Kvinnheringen
- Type: Local newspaper
- Format: Tabloid
- Owner: Amedia
- Founder(s): Kristian Hus Torfinn Myklebust
- Publisher: Amedia
- Editor: Mona Grønningen (since 2019)
- Staff writers: 8 (as of 2021)
- Founded: January 3, 1973
- Political alignment: Neutral
- Language: Nynorsk
- Headquarters: Husnes, Kvinnherad Municipality
- Circulation: 4 400 (paper) 7 300 (total readers)
- Website: Website

= Kvinnheringen =

Norwegian newspaper

Kvinnheringen is a Norwegian regional newspaper for Kvinnherad Municipality in Vestland county. In print since 1973, it is currently released bi-weekly with more than 7000 readers and a circulation of 4 400 as of January 2021. Since 2003, the paper has been published both on paper and digitally. In 2015, the newspaper was awarded the European Newspaper Award in the category of local newspaper.

==History==
In 1962, SØRAL was established in Husnes, leading to the industrialization and urbanisation of the outer regions of Kvinnherad. Between 1950 and 1970, the population in the municipality would double - from 5 600 to 11 600 - both due to the arrival of workers, but also the merger between former municipalities Kvinnherad, Skånevik and Fjelberg. Despite this, the only newspapers covering the area were larger, regional publications printed in the larger cities Bergen and Haugesund, and in the neighbouring Stord Municipality, and they were frequently criticized for failing to write news stories about the outskirts of their circulation area.
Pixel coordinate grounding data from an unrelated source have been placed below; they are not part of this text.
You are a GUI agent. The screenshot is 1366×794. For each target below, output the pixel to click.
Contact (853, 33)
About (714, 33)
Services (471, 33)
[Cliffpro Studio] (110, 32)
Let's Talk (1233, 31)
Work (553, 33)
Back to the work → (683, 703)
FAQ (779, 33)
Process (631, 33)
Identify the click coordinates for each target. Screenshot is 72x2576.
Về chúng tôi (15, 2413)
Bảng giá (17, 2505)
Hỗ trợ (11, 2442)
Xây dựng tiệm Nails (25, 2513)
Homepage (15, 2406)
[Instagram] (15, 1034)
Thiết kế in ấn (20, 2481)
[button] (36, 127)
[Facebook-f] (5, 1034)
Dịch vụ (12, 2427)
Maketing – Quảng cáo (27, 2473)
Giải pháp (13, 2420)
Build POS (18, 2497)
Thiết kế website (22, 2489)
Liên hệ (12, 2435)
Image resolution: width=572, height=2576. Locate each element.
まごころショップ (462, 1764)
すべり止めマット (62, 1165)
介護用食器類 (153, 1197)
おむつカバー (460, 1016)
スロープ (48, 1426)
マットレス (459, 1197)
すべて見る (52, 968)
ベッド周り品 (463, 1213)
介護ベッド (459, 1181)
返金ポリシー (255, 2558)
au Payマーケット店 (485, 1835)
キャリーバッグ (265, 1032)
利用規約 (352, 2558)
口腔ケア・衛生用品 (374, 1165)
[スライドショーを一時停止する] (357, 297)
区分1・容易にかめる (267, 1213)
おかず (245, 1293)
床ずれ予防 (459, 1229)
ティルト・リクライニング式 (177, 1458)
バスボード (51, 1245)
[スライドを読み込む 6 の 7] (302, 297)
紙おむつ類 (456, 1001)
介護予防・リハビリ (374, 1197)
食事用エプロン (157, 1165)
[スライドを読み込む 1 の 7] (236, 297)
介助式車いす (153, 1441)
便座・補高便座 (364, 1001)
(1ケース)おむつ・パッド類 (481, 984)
This eventually led to writer Kristian Hus and teacher Torfinn Myklebust, the latter being the son of a former newspaper editor, forming the local paper in late 1972, with the inaugural newspaper released on 3 January 1973. In the first year of publishing, the circulation was less than 1000, and the newspaper didn't even have an office, instead being run from a spare room in editor Torfinn Myklebusts own home. Initially, the newspaper was released weekly, which increased to twice a week in 1974 and three times a week in 1980; on Mondays, Wednesdays and Fridays. In 1998, the newspaper became a joint stock company and moved into new offices, where they still remain as of 2021. In 2003, the newspaper became one of the first regional papers in Norway to release each issue digitally in addition to the paper copy, using a copy-protected PDF format.

In 2013, the newspaper launched its own reader app, which in addition to the digital copy of the newspaper and archive of previous releases also featured a text-to-speech assistant. In 2015, the newspaper was the recipient of the 17th European Newspaper Award in the category of local newspaper. In 2019, Tomas Bruvik stepped down as editor after fourteen years. He was succeeded by journalist Mona Grønningen. In 2020, partially due to the effects of the COVID-19 pandemic, the newspaper shifted from three to two papers per week, stating that it would make way for more quality content and less "filler".

===Archive===
Unlike many regional newspapers in Norway, Kvinnheringen has a near-complete, searchable archive of all their previous issues dating back to 3 January 1973. Since 2018, the complete archive has been accessible online to all subscribers.